Apple Reveals Plans for its $100 Billion Cash Pile

by Matt Klassen on March 20, 2012

Apple held a conference call yesterday to lay out its plans for the $100 billion of excess revenue that’s been burning a hole in the company’s rather large pocket for some time now.

Instead of building a giant Scrooge McDuck-esque money bin to house this ever-growing pile of cash however, in distinctly un-Apple-like fashion the Cupertino tech giant has decided to spend some of its $100 billion, and spend it on something it truly believes in…itself. More to the point, Apple has committed to spending some of its hordes of cash on paying dividends to shareholders and on a share repurchase plan to be executed over the next several years.

What makes this move un-Apple-like, you may ask? Only that from a company known for its cutting edge technology, it’s so predictable, unimaginative, and generally unhelpful to anyone but Apple that it could have spewed forth from the standard playbook of any accounting firm hack. Of course this begs the question, what else could Apple have spent its money on?

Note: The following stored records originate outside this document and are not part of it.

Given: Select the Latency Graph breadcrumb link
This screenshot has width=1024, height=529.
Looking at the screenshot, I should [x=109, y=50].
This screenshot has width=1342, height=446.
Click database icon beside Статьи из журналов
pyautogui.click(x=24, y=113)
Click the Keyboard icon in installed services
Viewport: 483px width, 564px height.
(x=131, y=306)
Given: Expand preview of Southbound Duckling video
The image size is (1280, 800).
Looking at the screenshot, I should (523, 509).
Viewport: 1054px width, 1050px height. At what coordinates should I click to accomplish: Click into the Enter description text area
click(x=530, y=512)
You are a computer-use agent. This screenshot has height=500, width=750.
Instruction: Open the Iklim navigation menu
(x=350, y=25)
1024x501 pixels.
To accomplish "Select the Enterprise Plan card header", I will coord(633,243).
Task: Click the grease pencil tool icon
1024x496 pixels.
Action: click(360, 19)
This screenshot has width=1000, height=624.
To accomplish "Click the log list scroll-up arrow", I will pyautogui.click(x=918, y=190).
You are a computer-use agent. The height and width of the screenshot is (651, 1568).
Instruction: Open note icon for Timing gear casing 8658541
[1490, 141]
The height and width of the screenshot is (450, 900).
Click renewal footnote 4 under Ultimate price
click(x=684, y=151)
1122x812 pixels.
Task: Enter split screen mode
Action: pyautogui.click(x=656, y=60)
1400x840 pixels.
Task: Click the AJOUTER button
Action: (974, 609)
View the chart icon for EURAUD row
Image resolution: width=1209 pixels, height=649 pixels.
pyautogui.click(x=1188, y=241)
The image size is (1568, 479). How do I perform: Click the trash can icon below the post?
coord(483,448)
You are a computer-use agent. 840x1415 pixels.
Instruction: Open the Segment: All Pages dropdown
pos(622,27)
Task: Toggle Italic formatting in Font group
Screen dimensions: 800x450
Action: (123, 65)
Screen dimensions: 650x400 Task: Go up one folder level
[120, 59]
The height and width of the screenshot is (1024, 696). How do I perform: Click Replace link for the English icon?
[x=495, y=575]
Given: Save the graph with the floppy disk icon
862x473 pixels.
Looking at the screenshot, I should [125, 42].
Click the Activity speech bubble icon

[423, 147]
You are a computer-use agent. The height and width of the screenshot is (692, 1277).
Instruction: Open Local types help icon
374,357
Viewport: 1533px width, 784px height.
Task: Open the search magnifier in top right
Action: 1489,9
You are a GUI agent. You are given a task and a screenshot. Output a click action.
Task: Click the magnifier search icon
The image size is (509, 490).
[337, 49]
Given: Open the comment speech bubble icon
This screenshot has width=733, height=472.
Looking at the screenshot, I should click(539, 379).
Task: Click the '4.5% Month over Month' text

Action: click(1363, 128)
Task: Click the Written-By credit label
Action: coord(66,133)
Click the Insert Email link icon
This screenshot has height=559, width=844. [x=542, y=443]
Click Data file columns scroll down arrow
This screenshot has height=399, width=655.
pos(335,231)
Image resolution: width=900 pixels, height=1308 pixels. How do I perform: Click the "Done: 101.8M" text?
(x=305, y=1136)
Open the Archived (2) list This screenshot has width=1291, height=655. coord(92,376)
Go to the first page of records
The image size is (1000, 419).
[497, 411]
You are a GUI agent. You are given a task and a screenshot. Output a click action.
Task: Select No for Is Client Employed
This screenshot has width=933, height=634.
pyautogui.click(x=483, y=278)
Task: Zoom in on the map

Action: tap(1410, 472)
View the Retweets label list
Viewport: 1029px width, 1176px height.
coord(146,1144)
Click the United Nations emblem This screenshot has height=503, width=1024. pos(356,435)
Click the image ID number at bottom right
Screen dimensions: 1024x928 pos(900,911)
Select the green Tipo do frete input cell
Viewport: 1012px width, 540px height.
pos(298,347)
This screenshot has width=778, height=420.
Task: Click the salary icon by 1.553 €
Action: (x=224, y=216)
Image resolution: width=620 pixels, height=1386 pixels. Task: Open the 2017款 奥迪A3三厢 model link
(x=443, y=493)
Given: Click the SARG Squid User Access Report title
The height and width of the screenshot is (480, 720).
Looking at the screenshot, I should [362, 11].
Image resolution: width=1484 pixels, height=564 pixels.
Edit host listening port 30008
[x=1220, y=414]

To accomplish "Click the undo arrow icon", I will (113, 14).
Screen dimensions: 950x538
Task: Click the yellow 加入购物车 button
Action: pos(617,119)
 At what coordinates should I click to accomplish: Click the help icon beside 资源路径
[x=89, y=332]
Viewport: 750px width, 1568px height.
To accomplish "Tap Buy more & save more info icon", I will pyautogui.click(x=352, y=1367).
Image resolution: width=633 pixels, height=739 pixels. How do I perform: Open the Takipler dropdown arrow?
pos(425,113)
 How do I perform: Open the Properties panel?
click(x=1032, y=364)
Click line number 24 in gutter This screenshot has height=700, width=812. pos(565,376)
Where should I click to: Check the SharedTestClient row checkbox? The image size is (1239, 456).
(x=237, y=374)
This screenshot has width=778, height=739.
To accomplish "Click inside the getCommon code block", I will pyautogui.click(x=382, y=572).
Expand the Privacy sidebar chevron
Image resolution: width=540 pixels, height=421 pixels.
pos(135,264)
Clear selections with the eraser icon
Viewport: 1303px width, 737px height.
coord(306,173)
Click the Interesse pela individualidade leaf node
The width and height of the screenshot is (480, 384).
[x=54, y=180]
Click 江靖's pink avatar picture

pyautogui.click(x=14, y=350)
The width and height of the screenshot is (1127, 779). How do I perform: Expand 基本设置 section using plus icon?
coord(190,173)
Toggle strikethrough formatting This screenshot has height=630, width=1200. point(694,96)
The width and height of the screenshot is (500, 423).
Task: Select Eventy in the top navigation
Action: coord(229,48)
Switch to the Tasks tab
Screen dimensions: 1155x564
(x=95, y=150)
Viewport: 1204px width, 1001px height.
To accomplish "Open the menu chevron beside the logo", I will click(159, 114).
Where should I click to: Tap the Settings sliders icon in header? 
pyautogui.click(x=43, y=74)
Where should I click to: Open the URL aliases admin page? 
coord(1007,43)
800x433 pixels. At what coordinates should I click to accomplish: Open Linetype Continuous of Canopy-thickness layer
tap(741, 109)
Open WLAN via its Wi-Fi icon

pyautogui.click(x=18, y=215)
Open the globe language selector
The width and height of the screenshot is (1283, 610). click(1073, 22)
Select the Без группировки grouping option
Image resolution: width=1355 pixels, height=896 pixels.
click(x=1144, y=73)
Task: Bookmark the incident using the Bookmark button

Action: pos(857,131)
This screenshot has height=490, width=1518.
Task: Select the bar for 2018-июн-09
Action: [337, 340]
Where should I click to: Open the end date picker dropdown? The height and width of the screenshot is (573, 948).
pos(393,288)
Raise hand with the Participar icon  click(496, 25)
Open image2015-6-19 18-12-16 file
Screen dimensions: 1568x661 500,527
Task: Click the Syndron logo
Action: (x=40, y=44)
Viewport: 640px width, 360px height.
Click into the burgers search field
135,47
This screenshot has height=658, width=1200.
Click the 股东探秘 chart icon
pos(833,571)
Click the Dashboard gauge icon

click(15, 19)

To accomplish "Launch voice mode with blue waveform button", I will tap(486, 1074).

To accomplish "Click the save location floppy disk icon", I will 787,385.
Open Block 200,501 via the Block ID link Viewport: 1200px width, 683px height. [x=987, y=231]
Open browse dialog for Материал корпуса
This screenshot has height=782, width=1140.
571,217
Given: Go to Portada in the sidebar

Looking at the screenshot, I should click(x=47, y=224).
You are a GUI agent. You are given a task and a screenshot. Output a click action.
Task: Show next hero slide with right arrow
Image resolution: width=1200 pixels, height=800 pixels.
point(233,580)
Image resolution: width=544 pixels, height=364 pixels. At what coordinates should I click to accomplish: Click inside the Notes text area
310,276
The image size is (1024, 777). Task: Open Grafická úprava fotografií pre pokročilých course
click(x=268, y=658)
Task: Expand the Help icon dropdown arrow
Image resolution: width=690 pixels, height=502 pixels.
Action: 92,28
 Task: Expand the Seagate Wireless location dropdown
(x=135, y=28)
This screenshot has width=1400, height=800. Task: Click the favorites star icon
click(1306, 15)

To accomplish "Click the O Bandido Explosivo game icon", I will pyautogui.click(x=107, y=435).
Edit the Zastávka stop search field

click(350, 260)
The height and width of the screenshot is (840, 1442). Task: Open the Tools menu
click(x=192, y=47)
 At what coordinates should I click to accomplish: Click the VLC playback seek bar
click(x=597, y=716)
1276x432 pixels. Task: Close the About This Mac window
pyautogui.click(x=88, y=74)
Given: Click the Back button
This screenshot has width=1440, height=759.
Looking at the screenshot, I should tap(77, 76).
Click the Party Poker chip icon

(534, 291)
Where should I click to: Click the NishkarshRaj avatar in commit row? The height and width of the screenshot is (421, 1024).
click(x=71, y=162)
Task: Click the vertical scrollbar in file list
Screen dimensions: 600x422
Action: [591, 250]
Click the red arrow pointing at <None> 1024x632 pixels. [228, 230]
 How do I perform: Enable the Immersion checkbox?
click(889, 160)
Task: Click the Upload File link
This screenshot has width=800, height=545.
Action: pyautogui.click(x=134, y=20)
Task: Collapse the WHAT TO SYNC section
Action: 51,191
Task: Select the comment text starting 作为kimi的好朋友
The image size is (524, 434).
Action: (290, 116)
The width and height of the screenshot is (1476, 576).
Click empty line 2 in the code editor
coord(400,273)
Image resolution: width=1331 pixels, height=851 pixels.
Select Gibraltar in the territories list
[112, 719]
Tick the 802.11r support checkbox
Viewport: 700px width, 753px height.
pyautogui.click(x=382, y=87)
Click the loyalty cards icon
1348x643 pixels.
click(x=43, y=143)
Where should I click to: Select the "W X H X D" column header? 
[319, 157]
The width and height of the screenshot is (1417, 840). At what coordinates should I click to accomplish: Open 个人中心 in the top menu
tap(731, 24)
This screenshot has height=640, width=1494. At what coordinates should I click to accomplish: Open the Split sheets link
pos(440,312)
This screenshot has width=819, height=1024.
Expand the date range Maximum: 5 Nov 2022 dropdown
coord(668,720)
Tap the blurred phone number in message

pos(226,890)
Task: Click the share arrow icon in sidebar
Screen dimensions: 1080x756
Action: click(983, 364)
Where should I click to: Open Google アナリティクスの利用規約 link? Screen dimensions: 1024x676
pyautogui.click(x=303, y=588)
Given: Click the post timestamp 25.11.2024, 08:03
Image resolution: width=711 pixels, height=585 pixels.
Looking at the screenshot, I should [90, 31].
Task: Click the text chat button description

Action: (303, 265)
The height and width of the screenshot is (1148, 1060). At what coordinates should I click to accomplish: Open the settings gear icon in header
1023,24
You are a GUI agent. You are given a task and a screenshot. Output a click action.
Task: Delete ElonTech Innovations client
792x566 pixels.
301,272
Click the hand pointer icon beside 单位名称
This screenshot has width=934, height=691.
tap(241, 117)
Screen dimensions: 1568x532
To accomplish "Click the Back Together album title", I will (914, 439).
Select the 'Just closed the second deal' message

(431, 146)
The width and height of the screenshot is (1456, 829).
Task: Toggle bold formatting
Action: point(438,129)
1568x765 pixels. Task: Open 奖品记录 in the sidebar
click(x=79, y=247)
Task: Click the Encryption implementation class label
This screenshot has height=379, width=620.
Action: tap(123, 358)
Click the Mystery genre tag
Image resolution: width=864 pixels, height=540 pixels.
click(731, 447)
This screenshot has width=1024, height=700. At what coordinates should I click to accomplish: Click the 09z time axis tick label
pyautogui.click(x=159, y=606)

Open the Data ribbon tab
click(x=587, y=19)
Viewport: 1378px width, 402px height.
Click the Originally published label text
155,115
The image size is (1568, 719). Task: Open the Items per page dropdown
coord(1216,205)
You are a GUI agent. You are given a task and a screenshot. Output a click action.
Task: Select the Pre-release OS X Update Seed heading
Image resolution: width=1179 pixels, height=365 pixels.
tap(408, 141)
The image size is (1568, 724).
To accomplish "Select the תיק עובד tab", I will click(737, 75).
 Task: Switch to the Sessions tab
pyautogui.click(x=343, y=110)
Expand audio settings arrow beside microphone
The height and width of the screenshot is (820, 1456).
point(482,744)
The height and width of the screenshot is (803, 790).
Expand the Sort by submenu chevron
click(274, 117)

Truth be told, Apple has never been a ‘giving’ company, demonstrating no desire to help the world, to advance humanity’s overall understanding, or even treat the workers along its vital supply lines by humane standards. So perhaps the news that Apple is looking to pay quarterly dividends to its dedicated shareholders at $2.65 per share is a bit of a surprise (more of a surprise being that Apple is now one of the largest divident payers in the country), since Apple has always had a cocky air about itself, like shareholders should just be glad they’re on board with the world’s most profitable tech company.

But that being said, what strikes me as interesting is Apple’s concomitant strategy to repurchase share from the very stockholders its now paying dividends to, a plan that Apple has committed $10 billion dollars to over the next few years.

By paying dividends to its shareholders Apple is making its stock infinitely more attractive, meaning potential investors would be willing to pay a premium knowing they’re buying a secure stock that has a regular payout. Now to make those stocks available to new investors, Apple is simply looking to buy them back, likely to resell them at an even higher price in the future or simply hold on to them as an investment in itself.

But with $100 billion of disposable income lying around, what else could Apple have done with the money? You may be surprised to know that in America $100 billion is a bit of a financial oddity, with everything from building valuable infrastructure, to curing obesity, to curbing the influx of illegal aliens striking that magical total. But all that aside, what could Apple really use the money for?

For starters, how about solving the employment standards crisis overseas, it would cost a lot less than $100 billion and would do wonders for restoring dignity to a large group of people. If that’s not to Apple’s liking (and it sure seems not to be) how about investing in general technology development, something like Google’s X development facility, a think tank of future technological advancement? Surely Apple has enough money to hire some people to sit around a room and dream really big dreams. I mean, with its current marketing force it’ll surely have no problem convincing us to buy into those dreams when they come to market.

In the end, Apple could have done a great deal of good with this money, choosing instead of help its own, to line its own pockets, and to continue ignoring the rest of the world.